Atlas triggers overview in MongoDB - Time & Space Complexity
When using Atlas triggers, it's important to understand how the time to run your trigger changes as your data grows.
We want to know how the trigger's work scales when more data or events happen.
Analyze the time complexity of this Atlas trigger function.
exports = async function(changeEvent) {
const docId = changeEvent.documentKey._id;
const collection = context.services.get("mongodb-atlas").db("myDB").collection("myCollection");
const doc = await collection.findOne({_id: docId});
if (doc) {
await collection.updateOne({_id: docId}, {$set: {processed: true}});
}
};
This trigger runs when a document changes, reads that document, and updates a field.
Look for repeated actions inside the trigger.
- Primary operation: Reading and updating one document per trigger event.
- How many times: Once per trigger invocation, no loops inside the function.
The trigger handles one document change at a time, so the work per event stays the same no matter how many documents exist.

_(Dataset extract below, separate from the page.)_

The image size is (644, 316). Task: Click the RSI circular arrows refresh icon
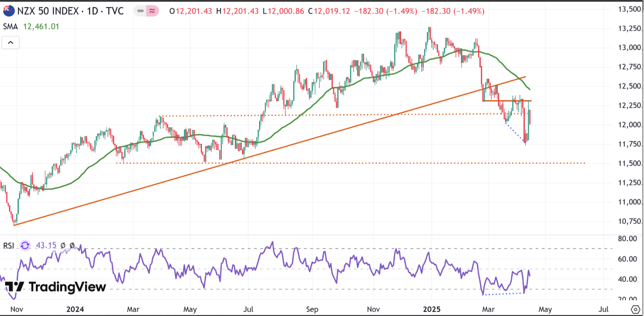(x=25, y=245)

| Input Size (n) | Approx. Operations |
|---|---|
| 10 | 10 reads and updates if 10 changes happen |
| 100 | 100 reads and updates if 100 changes happen |
| 1000 | 1000 reads and updates if 1000 changes happen |
Pattern observation: Each trigger event costs the same work, so total work grows linearly with number of events.
Time Complexity: O(1)
This means each trigger runs in constant time, doing a fixed amount of work per event regardless of data size.
[X] Wrong: "The trigger will slow down as the database grows because it scans all documents."
[OK] Correct: The trigger only reads and updates the changed document, not the whole collection, so its work stays constant per event.
Understanding how triggers work helps you design efficient event-driven systems that scale well as data grows.
"What if the trigger updated multiple documents instead of one? How would the time complexity change?"